Ethnic Kazakhs in Northern Part of Kazakhstan Very Different from Ethnic Kazakhs in South, Zen.Yandex Central Asia Portal Says

Paul Goble

            Staunton, Jan. 6 – Russians and others who write about Kazakhstan inevitably talk about the different between the division in that country between the North which until recently has been dominated by ethnic Russians and the South which has always been more Kazakh in ethnic terms and is increasingly so.

            But such discussions fail to capture something else that may be even more important for the future of that Central Asian state, the differences between ethnic Kazakhs living in the North and ethnic Kazakhs living in the South, differences related to the Russian presence but not exhausted by that (zen.yandex.ru/media/centralasia/chem-severnye-kazahi-otlichaiutsia-ot-iujnyh-61e5959777b7ce520ae019a6?&).

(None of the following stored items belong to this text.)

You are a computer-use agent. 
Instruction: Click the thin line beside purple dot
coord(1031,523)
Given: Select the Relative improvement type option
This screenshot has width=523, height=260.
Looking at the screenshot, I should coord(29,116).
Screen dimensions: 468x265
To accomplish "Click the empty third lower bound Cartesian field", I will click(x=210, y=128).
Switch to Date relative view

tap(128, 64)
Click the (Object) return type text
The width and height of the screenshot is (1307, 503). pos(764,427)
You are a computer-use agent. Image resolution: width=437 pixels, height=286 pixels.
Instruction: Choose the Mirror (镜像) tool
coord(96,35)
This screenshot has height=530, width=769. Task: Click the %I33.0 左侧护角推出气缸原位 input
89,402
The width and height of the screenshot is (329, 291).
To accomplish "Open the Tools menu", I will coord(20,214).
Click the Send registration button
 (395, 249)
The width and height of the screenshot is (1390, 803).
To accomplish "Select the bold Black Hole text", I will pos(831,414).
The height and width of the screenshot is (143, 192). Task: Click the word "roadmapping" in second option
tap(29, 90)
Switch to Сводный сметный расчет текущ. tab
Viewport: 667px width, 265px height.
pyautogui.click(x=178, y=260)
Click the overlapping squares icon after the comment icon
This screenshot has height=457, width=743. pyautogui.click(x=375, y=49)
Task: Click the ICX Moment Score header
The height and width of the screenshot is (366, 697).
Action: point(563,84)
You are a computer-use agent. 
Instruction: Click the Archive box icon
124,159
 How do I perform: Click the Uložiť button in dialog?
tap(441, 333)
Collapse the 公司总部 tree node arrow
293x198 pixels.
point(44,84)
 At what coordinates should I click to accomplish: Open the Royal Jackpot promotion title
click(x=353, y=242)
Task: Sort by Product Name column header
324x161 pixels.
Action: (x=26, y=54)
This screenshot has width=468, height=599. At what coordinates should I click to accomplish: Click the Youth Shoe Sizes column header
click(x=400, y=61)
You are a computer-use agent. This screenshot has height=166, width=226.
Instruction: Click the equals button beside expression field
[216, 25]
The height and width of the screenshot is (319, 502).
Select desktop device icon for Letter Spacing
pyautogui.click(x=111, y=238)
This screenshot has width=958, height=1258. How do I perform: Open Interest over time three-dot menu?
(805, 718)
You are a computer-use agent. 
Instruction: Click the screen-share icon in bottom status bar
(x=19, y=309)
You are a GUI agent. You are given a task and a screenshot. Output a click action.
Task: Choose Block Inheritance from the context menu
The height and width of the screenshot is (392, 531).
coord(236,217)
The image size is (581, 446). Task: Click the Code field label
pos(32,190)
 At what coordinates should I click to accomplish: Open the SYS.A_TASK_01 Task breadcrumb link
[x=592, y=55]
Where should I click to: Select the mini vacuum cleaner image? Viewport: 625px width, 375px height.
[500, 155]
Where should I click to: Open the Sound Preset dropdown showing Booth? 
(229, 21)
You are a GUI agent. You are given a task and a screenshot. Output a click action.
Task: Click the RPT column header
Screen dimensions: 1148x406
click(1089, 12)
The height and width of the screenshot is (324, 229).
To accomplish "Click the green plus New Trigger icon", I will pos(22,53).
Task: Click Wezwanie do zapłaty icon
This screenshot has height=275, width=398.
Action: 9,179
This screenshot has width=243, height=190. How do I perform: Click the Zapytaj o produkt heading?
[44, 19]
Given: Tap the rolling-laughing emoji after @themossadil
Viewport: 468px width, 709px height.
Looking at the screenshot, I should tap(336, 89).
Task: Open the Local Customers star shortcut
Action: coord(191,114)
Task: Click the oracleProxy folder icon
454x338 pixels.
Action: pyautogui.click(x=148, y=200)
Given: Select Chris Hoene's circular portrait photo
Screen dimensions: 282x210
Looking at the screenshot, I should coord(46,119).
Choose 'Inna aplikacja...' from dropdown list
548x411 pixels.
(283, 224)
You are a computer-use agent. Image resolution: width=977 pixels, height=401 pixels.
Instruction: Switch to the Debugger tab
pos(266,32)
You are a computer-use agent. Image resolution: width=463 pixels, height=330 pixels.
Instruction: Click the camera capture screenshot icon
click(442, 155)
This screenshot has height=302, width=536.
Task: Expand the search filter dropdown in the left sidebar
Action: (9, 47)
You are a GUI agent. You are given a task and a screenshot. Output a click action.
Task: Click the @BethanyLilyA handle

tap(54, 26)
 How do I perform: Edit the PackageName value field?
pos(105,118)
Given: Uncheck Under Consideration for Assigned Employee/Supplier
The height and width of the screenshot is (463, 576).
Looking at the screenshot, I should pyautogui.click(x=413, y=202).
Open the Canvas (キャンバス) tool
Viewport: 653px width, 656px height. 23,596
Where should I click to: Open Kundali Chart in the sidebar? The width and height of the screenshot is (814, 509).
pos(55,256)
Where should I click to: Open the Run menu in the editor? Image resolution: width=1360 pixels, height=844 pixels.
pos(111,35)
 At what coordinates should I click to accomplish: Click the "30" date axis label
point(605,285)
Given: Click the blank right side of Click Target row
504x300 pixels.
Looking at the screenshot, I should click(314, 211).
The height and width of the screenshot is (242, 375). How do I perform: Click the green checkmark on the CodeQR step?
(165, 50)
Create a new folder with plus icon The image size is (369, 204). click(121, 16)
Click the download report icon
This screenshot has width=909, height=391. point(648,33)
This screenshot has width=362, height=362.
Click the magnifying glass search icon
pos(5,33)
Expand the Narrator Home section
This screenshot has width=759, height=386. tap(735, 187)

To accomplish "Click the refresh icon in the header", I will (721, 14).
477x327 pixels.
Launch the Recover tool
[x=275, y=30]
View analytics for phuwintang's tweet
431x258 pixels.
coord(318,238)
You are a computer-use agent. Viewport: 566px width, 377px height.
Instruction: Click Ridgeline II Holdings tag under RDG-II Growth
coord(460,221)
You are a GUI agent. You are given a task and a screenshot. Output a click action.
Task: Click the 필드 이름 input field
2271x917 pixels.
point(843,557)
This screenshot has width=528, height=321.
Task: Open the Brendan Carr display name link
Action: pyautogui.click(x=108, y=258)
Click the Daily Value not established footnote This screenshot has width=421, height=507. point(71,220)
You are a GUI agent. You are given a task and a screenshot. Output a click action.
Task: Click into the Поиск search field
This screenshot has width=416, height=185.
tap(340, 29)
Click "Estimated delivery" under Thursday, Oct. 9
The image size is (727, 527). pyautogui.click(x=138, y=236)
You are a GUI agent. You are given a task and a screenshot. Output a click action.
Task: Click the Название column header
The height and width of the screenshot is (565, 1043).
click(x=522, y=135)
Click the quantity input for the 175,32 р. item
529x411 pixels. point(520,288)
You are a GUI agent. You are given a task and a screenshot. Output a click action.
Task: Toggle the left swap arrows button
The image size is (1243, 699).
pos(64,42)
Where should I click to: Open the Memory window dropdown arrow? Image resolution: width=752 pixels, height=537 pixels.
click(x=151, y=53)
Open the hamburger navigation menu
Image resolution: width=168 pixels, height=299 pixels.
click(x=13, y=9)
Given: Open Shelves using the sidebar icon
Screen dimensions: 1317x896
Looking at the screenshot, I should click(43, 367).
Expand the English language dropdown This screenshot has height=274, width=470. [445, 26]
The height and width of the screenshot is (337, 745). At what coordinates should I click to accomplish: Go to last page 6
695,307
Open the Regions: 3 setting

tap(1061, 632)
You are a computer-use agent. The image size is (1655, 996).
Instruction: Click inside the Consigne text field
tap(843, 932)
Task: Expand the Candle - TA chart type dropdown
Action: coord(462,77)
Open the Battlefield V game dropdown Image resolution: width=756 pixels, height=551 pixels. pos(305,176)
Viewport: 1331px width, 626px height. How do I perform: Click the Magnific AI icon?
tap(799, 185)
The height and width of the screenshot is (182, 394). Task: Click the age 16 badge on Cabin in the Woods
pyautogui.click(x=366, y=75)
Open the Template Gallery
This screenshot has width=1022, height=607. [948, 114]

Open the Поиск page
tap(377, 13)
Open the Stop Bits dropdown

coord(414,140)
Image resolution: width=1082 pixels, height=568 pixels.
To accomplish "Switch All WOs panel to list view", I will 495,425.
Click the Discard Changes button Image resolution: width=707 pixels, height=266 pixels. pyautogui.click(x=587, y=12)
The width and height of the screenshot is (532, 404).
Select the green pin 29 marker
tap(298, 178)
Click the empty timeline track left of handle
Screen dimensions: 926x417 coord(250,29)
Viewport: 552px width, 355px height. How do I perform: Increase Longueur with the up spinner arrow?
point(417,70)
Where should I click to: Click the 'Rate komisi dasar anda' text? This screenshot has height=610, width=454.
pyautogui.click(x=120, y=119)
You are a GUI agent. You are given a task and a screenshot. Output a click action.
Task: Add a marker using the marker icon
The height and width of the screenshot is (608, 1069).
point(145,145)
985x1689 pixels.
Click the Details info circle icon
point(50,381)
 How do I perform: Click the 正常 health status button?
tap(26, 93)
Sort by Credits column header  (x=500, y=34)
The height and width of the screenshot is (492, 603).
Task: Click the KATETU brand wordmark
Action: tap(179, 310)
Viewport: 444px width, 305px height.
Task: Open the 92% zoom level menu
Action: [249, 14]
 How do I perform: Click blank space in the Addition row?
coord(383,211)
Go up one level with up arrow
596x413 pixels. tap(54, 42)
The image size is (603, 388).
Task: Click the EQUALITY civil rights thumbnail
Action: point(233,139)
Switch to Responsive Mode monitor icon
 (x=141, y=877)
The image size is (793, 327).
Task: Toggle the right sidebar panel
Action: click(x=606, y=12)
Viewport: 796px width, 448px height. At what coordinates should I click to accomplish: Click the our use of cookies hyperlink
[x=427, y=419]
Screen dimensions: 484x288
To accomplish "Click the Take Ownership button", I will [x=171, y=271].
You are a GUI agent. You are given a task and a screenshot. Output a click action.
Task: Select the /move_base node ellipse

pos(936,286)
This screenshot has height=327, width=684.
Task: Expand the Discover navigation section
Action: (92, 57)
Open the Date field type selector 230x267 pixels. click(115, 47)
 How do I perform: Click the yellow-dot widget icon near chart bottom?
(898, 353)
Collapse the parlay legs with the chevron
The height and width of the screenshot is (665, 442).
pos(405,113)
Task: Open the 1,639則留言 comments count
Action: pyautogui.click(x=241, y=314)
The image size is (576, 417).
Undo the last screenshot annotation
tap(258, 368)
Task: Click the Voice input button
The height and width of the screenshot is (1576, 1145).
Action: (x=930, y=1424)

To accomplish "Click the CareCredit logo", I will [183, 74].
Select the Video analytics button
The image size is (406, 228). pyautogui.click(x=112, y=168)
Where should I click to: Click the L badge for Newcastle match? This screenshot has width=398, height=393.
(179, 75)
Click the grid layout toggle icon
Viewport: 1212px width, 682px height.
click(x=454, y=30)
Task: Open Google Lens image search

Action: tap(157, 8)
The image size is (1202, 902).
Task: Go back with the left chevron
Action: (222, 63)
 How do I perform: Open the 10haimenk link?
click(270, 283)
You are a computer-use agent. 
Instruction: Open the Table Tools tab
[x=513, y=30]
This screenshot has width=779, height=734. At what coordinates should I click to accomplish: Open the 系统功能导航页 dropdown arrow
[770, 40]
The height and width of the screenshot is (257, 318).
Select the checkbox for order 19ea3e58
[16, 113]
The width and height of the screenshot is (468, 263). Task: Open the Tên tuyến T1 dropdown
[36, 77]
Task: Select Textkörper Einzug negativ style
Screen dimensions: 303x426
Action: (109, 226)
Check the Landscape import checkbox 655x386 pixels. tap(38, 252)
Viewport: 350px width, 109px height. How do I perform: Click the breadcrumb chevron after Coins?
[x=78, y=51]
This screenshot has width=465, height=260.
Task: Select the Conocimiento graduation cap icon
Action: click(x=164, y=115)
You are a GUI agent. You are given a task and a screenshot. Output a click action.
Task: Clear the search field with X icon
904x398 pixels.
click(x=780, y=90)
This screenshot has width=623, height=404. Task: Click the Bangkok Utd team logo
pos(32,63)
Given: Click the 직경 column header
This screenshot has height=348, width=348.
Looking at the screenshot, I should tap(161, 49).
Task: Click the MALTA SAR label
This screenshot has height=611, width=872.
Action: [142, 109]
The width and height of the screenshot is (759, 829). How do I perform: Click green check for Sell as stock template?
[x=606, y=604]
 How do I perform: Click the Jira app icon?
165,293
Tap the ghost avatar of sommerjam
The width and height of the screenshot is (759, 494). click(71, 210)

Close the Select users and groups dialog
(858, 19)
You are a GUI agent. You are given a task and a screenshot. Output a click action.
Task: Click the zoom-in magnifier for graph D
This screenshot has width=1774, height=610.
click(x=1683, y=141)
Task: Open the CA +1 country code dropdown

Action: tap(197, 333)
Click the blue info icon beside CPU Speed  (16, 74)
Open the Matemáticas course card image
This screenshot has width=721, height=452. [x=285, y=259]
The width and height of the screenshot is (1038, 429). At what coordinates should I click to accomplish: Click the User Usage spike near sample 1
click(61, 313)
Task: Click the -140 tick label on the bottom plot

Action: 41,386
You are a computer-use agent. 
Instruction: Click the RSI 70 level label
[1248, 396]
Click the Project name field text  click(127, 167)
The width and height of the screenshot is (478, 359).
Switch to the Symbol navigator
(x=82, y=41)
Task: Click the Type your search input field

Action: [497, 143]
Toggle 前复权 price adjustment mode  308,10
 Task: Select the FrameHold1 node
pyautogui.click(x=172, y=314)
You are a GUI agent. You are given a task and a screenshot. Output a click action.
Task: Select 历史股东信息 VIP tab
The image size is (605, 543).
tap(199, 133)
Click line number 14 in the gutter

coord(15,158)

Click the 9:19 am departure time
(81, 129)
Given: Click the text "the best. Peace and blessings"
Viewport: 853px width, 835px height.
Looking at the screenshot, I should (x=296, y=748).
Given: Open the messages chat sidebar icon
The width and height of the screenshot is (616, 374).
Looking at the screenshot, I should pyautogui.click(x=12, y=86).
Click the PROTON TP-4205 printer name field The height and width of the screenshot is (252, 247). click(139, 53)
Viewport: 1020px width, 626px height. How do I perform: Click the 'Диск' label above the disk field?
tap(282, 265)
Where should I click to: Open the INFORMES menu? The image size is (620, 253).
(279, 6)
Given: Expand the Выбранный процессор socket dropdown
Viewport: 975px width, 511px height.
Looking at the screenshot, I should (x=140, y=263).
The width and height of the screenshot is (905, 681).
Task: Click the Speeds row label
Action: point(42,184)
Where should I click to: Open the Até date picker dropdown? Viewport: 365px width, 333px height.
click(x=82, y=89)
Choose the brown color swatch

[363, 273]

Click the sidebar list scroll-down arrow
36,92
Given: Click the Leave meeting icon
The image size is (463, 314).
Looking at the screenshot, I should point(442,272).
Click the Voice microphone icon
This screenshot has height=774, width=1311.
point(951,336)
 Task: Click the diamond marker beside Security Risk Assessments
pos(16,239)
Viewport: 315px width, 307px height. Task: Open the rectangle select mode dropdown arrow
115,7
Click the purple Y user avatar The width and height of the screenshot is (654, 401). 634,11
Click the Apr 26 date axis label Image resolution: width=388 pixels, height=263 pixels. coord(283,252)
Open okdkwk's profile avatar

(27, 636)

            According to the Zen.Yandex Central Asia portal, the differences between the Kazakhs of the North and those of the south predate the Soviet period, reflecting different rates of the settlement of the nomadic population – far more quickly in the south than in the north – and a Russian presence that predated the absorption of Kazakh lands into the Russian Empire.

            Until the 1990s, ethnic Russians “exceeded the number of the titular nation” across the northern portion of Kazakhstan, but “with rare exceptions, that is not the case at present. Nevertheless, the outflow of ethnic Russians has not had much of an impact on the mentality of Kazakhs” regionally.

            Kazakhs in the north are more educated, more secular, and less Islamic than are the longer-time sedentary Kazakhs in the south where with the exception of a small number of “isolated enclaves,” ethnic Russians form “an insignificant minority” in the population and have not had the same impact.

            “In the south,” the portal continues, the Kazakhs are “believers in the eastern sense.” Here too are where Kazakhs returning from Mongolia and China who do not know Russian have settled. And as a result, Southerners have retained their language, their culture, and their traditional divisions far more strongly than the Northerners.

            The two regional groups treat each other “in a condescending manner,” with the Northerners viewing Southerners as backward, and Southerners viewing Northerners as “’incorrect’ Kazakhs [shala kazakhi].” And those attitudes have real world consequences: sometimes employers in one region won’t hire Kazakhs from another.

            Sometimes Moscow has exploited these differences, but they remain serious challenges for the central government of Kazakhstan even if there is no manipulation of such a divide from the outside.